Prompt: Extract every record, keeping each one exactly as it is.

Dataset excerpts:
▼
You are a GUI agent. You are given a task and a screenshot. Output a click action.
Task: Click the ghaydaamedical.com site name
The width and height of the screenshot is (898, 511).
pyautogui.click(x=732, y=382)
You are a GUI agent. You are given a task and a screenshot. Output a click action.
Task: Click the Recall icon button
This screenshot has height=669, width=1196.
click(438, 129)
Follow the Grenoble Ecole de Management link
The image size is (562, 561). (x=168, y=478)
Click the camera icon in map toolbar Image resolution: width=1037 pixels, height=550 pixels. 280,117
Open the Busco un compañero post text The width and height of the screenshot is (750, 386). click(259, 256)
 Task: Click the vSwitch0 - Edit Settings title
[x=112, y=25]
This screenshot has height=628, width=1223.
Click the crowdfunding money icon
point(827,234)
▲
Answer section:
You are a GUI agent. You are given a task and a screenshot. Output a click action.
Task: Click the ghaydaamedical.com site name
The width and height of the screenshot is (898, 511).
pyautogui.click(x=732, y=382)
You are a GUI agent. You are given a task and a screenshot. Output a click action.
Task: Click the Recall icon button
This screenshot has height=669, width=1196.
click(438, 129)
Follow the Grenoble Ecole de Management link
The image size is (562, 561). (x=168, y=478)
Click the camera icon in map toolbar Image resolution: width=1037 pixels, height=550 pixels. 280,117
Open the Busco un compañero post text The width and height of the screenshot is (750, 386). click(259, 256)
 Task: Click the vSwitch0 - Edit Settings title
[x=112, y=25]
This screenshot has height=628, width=1223.
Click the crowdfunding money icon
point(827,234)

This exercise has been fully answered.